Weighted Full Can Exercise
- Músculo objetivo
- —
- Equipamiento
- Weighted
- Parte del cuerpo
- Shoulders
- Tipo
- Strength
The Weighted Full Can Exercise is a shoulder rehabilitation and strengthening drill performed in the scapular plane, holding a dumbbell with the thumb pointing upward as if gripping a full can. It targets the supraspinatus and the broader rotator cuff musculature, making it a reliable choice for shoulder health maintenance and injury prevention programs.
Cómo hacer el Weighted Full Can Exercise
- 1Stand tall with your feet hip-width apart, holding a light dumbbell in one hand with your arm at your side.
- 2Rotate your forearm so your thumb points upward, as if you were holding a full can — this is the required grip position throughout the movement.
- 3Turn the working arm slightly forward so it is angled approximately 30 degrees in front of the body, placing it in the scapular plane rather than directly to the side.
- 4Brace lightly through your core and keep your torso upright; avoid leaning away from the working arm.
- 5Raise your arm in the scapular plane in a slow, controlled arc, keeping your elbow straight, until your hand reaches shoulder height.
- 6Pause briefly at shoulder height without shrugging or elevating the working shoulder.
- 7Lower the arm back to the starting position in a controlled manner, resisting gravity on the way down.
- 8Complete all repetitions on one side, then switch arms and repeat.
Consejos de técnica
- Keep the thumb pointing upward throughout the entire range of motion — rotating the hand inward (empty-can position) shifts load away from the supraspinatus and is a different exercise.
- Use a very light weight; the supraspinatus is a small muscle and this exercise is not intended for loading heavy.
- Raise the arm in the scapular plane (about 30 degrees forward of the frontal plane), not directly out to the side — this angle reduces impingement risk and places the supraspinatus in an optimal line of pull.
- Move slowly and deliberately on both the raising and lowering phases; momentum removes tension from the target muscles.
- Keep the shoulder blade stable and avoid shrugging at the top — the scapula should not rise toward the ear at full elevation.
Errores comunes
- Rotating the thumb downward (palm facing the floor) instead of keeping it up — this converts the movement into the empty-can variation, which loads the rotator cuff differently and is associated with greater impingement stress.
- Lifting the arm directly to the side (frontal plane) rather than in the scapular plane, which reduces supraspinatus activation and can compress structures in the shoulder joint.
- Using too much weight, which forces other shoulder muscles to compensate and defeats the targeted rehabilitation purpose of the exercise.
- Shrugging the working shoulder at the top of the movement, which engages the upper trapezius and reduces the isolated demand on the supraspinatus.
- Raising the arm above shoulder height, which exceeds the functional range intended for this drill and can increase impingement in compromised shoulders.
Preguntas frecuentes
What is the full can exercise and why is it called that?
The full can exercise is a shoulder strengthening drill performed with the thumb pointing upward, mimicking the grip used to hold a full can of liquid.

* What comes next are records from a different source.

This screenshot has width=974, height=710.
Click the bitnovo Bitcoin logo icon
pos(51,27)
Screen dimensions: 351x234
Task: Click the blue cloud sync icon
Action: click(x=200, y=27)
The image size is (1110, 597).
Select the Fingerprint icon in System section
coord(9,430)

The thumb-up position externally rotates the humerus slightly, which opens the subacromial space and reduces the risk of impingement compared to the thumb-down, or empty-can, variation.
What muscles does the weighted full can exercise work?

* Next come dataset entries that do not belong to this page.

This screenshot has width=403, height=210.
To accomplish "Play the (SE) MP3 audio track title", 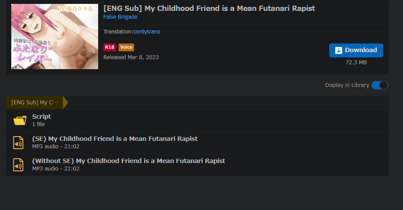I will click(x=115, y=139).
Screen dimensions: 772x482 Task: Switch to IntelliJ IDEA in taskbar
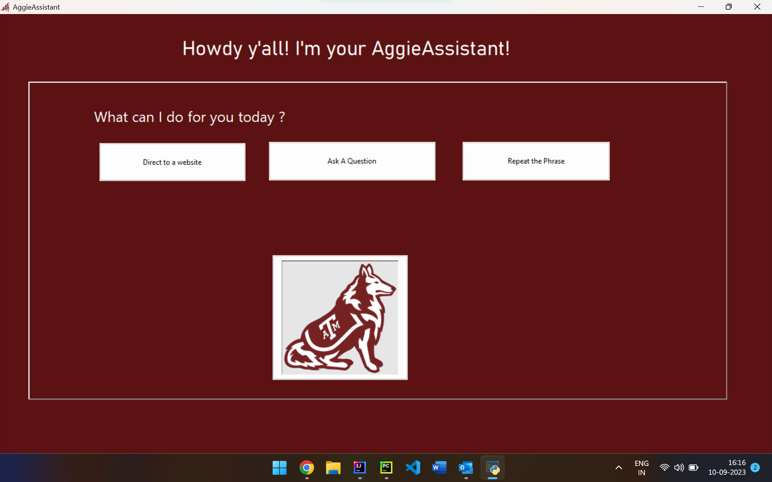tap(359, 468)
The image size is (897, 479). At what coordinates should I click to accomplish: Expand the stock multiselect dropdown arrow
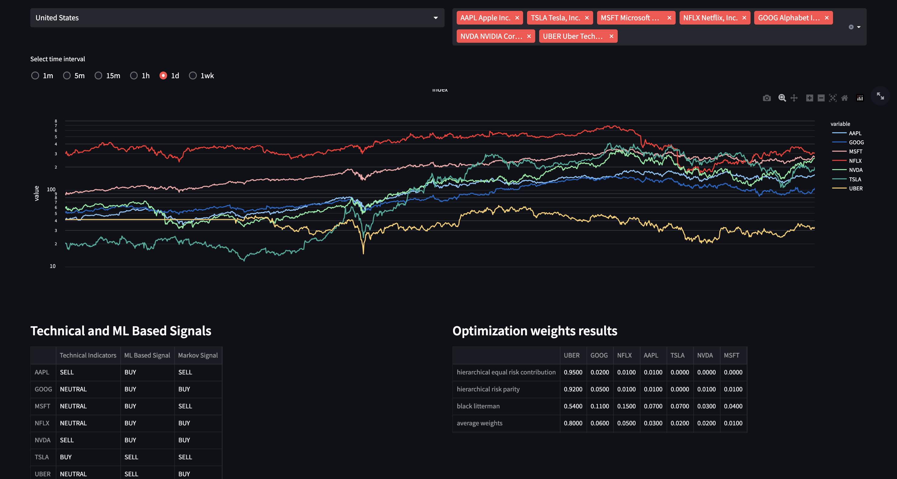(x=859, y=27)
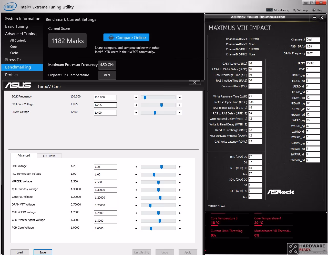Screen dimensions: 328x255
Task: Close the TurboV Core panel
Action: [x=195, y=82]
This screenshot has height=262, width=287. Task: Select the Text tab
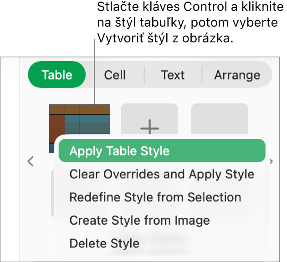coord(173,75)
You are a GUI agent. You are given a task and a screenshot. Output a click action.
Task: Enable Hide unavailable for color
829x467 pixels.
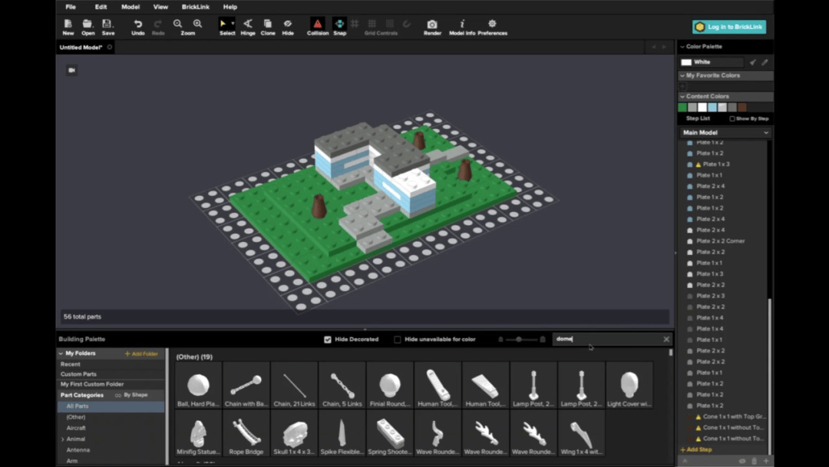398,339
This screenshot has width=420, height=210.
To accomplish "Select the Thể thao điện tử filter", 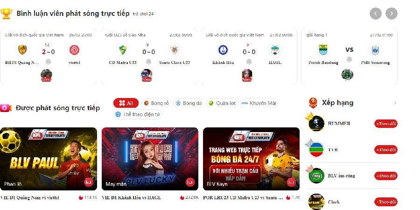I will coord(138,114).
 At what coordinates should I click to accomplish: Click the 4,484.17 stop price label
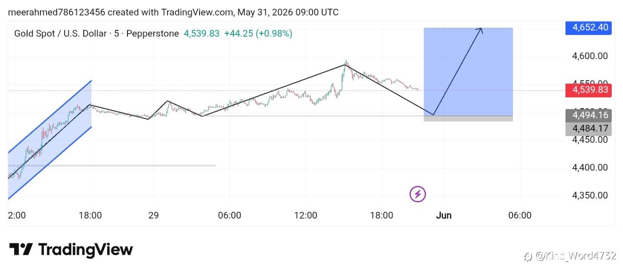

The primary target is the supraspinatus, one of the four rotator cuff muscles responsible for initiating shoulder abduction. The surrounding rotator cuff muscles and deltoid also contribute as stabilizers during the movement.
What is the difference between the full can and empty can exercise?

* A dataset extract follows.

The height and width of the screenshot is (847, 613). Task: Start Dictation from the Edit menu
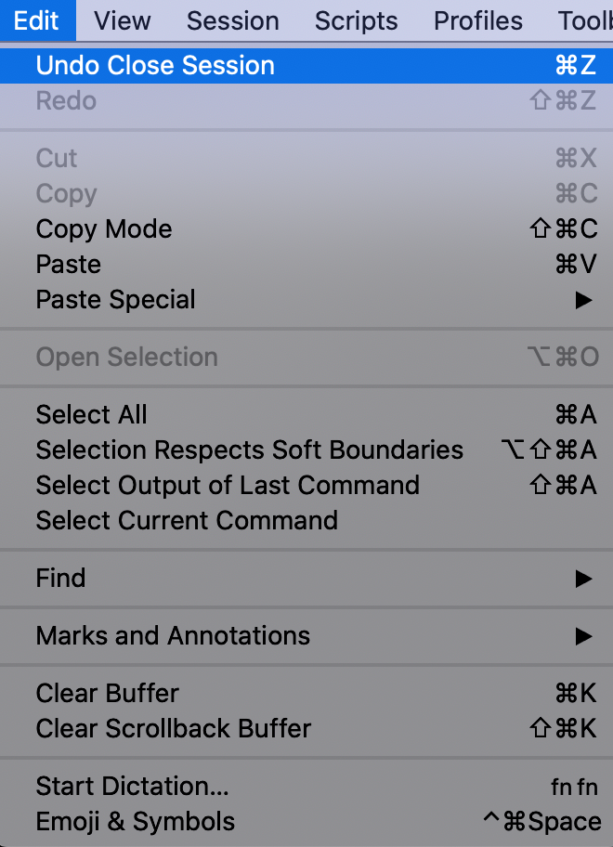point(131,787)
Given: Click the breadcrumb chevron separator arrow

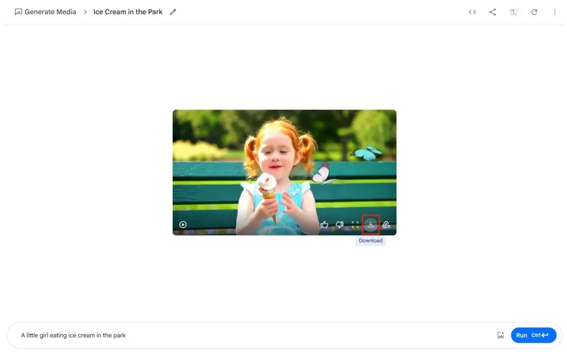Looking at the screenshot, I should 85,12.
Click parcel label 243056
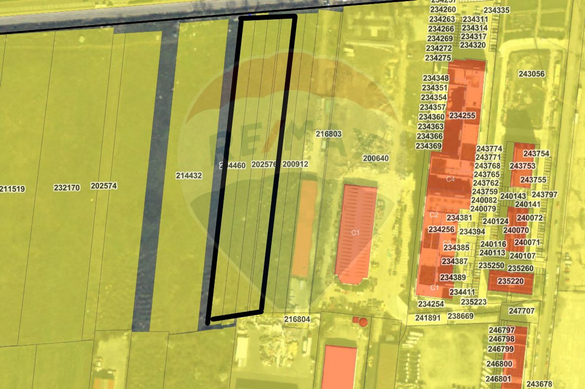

In the full can exercise the thumb points upward throughout the movement; in the empty can variation the thumb points downward as if pouring out a can. Research generally supports the full can as the safer option because the upward thumb position reduces compression of the supraspinatus tendon under the acromion.
How much weight should I use for the full can exercise?
Start with a very light dumbbell — 2 to 5 pounds is appropriate for most people beginning this exercise. Because the supraspinatus is a small rotator cuff muscle, the goal is controlled activation, not heavy loading. Increase weight only when you can complete all repetitions with strict form and no shoulder discomfort.
Can I do the full can exercise if I have a rotator cuff injury?
This exercise is commonly used in rotator cuff rehabilitation, but you should confirm with a physical therapist or sports medicine professional before starting. The appropriate load, range of motion, and progression depend on the severity and nature of the injury.